### Task statement
Your answer should consist of the lines below that hold the word "swatch".

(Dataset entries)
──────
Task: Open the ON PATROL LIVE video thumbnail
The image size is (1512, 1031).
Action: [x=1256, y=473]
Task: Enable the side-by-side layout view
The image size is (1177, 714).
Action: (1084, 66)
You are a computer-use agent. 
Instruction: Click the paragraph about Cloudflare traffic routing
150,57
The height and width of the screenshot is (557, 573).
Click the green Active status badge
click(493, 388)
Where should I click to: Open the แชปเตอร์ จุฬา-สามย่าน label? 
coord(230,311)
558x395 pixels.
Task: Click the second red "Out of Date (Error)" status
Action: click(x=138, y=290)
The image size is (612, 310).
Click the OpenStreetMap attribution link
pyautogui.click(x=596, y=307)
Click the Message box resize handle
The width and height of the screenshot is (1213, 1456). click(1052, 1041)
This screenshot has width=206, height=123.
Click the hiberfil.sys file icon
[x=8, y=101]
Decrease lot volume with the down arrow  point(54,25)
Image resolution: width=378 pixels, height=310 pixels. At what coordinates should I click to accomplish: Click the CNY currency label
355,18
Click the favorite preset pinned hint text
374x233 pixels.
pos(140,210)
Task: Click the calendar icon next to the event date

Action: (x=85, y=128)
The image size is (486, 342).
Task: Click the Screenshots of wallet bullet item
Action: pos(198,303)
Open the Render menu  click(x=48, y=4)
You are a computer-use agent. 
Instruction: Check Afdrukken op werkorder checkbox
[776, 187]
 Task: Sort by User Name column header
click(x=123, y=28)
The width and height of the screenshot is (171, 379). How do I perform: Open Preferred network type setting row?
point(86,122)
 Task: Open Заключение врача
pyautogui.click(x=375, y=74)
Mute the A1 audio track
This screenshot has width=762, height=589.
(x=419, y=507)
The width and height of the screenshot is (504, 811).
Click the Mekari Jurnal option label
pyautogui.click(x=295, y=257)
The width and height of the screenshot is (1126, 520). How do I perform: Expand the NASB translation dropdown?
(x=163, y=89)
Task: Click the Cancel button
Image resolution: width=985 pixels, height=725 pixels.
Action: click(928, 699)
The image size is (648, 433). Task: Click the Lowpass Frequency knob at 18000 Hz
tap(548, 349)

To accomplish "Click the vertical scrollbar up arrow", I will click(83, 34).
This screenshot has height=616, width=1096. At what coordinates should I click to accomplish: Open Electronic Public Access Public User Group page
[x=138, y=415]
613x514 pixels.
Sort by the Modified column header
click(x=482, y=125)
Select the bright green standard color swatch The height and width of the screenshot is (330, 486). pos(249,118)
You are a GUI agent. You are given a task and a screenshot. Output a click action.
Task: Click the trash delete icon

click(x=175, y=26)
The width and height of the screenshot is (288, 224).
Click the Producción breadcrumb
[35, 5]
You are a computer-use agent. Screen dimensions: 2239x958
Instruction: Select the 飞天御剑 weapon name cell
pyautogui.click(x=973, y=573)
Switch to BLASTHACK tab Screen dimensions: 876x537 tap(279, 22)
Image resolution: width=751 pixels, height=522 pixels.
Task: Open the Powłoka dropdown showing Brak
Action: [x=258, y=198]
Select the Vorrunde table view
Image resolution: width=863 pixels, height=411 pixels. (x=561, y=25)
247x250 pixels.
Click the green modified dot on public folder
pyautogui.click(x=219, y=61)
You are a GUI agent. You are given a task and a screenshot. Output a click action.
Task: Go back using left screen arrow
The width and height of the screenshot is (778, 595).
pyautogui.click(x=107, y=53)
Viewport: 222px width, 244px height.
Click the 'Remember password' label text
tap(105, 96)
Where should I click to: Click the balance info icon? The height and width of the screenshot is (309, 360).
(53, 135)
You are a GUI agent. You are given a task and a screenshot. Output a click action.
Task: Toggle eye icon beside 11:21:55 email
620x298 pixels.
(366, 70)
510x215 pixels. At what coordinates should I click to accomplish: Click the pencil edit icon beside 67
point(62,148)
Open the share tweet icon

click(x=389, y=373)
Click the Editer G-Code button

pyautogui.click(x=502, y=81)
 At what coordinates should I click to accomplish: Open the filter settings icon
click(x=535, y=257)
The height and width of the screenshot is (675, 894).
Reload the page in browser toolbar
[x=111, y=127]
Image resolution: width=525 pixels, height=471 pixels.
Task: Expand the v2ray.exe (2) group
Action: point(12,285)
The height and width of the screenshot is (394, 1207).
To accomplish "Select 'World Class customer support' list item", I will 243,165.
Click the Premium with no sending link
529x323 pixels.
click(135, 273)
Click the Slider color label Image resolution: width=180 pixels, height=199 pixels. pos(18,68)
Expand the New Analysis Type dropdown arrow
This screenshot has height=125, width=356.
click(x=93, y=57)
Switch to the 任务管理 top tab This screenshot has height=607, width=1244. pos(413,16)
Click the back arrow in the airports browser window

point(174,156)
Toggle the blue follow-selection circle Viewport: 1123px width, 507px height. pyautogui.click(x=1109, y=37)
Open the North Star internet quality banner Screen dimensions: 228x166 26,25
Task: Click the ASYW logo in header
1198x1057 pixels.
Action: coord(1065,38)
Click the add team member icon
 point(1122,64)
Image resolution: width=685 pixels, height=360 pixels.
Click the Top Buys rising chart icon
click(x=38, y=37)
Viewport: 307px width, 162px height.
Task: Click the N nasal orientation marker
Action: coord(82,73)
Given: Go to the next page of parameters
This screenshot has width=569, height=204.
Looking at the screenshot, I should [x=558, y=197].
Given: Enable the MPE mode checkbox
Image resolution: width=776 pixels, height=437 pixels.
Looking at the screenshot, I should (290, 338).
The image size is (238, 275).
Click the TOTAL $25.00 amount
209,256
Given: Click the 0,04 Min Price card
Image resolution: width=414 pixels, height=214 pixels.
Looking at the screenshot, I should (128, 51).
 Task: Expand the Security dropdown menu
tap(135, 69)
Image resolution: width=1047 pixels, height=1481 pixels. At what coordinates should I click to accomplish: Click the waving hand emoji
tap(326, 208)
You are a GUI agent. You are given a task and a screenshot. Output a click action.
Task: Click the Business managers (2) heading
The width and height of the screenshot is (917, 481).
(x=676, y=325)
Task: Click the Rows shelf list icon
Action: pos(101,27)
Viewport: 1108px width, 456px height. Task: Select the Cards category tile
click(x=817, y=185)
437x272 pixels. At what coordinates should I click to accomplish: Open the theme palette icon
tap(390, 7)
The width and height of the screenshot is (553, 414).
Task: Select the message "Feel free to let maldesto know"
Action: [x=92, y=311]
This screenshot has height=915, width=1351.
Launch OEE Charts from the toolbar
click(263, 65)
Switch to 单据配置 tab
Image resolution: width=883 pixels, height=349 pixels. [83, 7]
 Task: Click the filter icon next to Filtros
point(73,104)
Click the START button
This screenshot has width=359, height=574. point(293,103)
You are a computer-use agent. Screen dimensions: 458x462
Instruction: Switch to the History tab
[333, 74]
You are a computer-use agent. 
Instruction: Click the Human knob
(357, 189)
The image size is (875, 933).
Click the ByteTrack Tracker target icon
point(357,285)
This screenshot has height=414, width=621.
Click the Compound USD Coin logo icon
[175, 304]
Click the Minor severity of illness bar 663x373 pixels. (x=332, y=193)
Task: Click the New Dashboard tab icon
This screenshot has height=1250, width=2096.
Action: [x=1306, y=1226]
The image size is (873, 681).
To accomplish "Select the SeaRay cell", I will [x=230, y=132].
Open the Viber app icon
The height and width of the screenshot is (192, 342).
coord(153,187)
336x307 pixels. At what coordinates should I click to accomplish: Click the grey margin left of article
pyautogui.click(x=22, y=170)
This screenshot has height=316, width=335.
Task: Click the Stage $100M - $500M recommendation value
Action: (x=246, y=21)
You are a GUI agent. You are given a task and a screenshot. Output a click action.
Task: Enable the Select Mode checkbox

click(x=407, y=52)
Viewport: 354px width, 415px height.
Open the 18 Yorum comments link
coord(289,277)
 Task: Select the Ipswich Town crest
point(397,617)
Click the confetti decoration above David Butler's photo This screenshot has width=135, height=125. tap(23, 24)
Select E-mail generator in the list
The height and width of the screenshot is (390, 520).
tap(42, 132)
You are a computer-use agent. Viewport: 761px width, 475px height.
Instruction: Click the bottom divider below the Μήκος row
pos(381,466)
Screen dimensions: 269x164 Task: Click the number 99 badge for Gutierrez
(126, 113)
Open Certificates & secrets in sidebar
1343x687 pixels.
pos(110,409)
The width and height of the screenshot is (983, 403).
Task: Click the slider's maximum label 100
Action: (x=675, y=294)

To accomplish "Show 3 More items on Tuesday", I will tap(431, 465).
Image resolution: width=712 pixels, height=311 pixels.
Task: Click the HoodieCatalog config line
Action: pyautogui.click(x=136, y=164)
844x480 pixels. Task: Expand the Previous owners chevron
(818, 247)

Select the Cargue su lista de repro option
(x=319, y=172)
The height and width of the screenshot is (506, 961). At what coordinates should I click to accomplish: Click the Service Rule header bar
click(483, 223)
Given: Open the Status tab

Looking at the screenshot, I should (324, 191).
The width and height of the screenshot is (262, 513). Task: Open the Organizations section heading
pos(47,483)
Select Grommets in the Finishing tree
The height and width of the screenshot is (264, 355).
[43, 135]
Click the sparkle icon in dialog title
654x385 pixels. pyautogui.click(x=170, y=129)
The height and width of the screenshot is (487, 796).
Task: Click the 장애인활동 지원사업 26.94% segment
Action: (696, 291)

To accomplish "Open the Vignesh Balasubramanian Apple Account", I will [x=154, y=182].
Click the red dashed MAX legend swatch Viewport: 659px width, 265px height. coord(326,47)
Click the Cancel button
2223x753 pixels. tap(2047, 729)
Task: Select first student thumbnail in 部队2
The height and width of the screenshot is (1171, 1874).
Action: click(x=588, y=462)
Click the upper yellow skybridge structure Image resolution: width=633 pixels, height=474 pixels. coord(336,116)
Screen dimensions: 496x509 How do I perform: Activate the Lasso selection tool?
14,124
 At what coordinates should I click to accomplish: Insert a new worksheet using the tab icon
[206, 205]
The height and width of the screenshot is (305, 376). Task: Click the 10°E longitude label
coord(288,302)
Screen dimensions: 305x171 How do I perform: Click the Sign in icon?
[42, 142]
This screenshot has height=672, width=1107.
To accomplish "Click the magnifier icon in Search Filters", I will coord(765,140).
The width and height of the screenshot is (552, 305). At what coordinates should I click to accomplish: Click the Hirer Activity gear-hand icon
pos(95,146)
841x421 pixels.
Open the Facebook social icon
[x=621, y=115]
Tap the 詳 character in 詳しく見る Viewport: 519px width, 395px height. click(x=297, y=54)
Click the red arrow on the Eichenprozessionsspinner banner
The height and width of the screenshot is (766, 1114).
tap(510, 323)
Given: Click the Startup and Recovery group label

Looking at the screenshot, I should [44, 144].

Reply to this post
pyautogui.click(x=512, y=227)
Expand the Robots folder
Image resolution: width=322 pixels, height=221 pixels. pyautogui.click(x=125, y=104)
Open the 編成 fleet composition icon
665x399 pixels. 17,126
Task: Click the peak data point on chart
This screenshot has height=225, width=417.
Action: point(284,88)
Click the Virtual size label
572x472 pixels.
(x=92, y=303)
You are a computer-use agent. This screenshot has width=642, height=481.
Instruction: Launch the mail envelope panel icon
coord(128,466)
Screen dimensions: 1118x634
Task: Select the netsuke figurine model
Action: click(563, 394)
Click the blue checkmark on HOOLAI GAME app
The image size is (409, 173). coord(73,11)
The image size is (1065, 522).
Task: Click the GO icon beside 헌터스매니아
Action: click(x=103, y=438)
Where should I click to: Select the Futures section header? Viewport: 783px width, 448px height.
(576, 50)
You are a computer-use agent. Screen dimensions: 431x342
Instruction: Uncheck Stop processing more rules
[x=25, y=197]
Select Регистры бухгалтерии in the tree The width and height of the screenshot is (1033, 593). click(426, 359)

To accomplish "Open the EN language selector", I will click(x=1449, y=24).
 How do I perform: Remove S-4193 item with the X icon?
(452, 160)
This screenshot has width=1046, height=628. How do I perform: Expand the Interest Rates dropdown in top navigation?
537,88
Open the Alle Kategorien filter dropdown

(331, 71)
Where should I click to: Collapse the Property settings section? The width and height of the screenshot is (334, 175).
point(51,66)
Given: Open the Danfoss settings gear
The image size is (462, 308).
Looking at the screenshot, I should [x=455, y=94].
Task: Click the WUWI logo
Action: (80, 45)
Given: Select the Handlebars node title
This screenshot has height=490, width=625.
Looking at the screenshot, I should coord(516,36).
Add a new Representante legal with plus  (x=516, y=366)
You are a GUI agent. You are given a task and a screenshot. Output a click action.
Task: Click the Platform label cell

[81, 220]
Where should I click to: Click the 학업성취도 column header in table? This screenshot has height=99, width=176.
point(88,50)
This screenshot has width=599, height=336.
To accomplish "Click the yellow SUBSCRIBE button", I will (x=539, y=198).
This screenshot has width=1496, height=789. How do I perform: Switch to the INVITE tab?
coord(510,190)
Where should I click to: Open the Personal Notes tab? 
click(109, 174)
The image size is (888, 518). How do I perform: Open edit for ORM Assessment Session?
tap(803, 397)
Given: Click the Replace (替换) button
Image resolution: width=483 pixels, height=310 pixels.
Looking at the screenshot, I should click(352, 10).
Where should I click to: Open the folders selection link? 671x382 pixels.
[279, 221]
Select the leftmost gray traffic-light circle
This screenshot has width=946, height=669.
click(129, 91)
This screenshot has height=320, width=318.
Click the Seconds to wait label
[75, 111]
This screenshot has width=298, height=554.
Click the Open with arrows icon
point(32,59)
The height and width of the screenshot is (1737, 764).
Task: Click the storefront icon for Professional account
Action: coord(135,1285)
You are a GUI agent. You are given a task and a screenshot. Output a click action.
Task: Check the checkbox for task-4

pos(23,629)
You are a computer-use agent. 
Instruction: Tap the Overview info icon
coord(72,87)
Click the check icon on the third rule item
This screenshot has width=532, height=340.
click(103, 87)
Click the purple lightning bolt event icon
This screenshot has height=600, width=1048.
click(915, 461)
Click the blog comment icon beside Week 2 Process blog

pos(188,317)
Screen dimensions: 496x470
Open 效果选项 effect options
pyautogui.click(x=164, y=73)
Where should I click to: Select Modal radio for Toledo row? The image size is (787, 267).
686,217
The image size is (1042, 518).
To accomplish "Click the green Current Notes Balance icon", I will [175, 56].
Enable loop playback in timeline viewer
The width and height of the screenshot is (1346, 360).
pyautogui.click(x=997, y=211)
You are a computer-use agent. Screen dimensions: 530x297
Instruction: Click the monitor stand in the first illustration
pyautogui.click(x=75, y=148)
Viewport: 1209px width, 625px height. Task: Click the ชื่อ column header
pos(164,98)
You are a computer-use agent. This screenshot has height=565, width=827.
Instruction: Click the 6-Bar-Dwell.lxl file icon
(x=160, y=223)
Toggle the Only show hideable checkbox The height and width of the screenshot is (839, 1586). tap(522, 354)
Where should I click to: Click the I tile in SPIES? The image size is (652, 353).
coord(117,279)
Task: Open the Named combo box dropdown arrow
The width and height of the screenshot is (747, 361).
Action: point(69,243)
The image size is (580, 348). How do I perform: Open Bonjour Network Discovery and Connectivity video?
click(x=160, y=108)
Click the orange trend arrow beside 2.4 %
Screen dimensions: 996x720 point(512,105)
──────
### Result of the task
Select the bright green standard color swatch The height and width of the screenshot is (330, 486). pos(249,118)
Click the red dashed MAX legend swatch Viewport: 659px width, 265px height. coord(326,47)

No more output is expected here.